Exercise prompt. Transcribe the stretch of the forum thread below on closing a thread, from "Uh... it wasn't" through "would see that.", with no changes.

# Heavy-handed enforcement



## sjhill01 (Oct 13, 2002)

I understand that discussion of how to extract the raw data from the hard drive of PVR's is a violation of the agreement, but this thread wasn't asking about doing that, and was steering towards using analog video capture equipment to archive the data when Scott decided to close it.

This is a great forum, and I'm sure this won't ruin it, but I for one would like to see a little more though given to closing a thread; it seems like all you really cared was that the thread's title was suspicious so you closed it, regardless of the actual content.


----------



## Nick (Apr 23, 2002)

I agree with Scott's decision to close the post. Your subsequent explanation above that you were "steering toward using analog video capture equipment..." sounds a little disingenuous. 

Anyway, welcome to the forum. Now that you are registered, you can edit your posts.


----------



## sjhill01 (Oct 13, 2002)

Uh... it wasn't my post. I'm not really sure what you're talking about.

I was just a bystander who saw something that didn't jive. And if you go read the posts, you'll see that even the original poster had moved from a simple question about using the USB port (to which the answer was simply 'No' to "what kind of pc tv capture card can I use to record shows since my VCR is busted and my WinTV card had interference lines in it's recordings?"

So:
A. I was not "steering" anything.
B. It wasn't disingenuous; the posts support what I said 100%, and anyone reading them would see that.
C. Since it wasn't my post, I can't edit squat.


----------



## Nick (Apr 23, 2002)

sjhill01, you are correct. I didn't pay attention to who posted what sounded like a rebuttal. 

Sorry, my bad.


----------

Raw data.
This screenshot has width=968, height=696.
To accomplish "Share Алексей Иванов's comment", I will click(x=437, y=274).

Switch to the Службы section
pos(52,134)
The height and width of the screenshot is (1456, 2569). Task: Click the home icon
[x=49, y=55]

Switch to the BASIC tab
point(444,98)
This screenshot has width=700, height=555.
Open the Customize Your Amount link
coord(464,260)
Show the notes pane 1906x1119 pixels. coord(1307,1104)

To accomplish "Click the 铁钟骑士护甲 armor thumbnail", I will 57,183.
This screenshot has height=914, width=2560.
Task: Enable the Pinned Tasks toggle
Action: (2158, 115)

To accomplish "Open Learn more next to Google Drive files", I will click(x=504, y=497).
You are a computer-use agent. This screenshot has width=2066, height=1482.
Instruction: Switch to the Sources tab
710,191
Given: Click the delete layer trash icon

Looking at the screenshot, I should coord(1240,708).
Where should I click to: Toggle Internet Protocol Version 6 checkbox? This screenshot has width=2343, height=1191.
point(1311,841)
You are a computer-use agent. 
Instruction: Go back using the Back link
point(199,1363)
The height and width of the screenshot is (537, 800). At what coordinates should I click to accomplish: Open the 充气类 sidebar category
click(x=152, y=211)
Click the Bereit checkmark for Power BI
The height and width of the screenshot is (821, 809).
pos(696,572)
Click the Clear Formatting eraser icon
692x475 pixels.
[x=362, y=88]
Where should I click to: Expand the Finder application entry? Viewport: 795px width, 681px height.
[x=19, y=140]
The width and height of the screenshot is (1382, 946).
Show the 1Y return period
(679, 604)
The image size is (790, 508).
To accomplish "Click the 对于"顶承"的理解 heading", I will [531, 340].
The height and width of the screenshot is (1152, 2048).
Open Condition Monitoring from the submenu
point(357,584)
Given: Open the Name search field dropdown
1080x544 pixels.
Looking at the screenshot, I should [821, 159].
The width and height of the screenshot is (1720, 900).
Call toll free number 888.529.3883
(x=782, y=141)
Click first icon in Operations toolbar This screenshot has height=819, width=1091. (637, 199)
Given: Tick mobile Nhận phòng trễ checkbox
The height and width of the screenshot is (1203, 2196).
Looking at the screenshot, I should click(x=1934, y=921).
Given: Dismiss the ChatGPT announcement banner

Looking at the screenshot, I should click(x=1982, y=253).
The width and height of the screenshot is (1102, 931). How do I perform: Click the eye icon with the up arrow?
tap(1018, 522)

Task solution.
Uh... it wasn't my post. I'm not really sure what you're talking about.

I was just a bystander who saw something that didn't jive. And if you go read the posts, you'll see that even the original poster had moved from a simple question about using the USB port (to which the answer was simply 'No' to "what kind of pc tv capture card can I use to record shows since my VCR is busted and my WinTV card had interference lines in it's recordings?"

So:
A. I was not "steering" anything.
B. It wasn't disingenuous; the posts support what I said 100%, and anyone reading them would see that.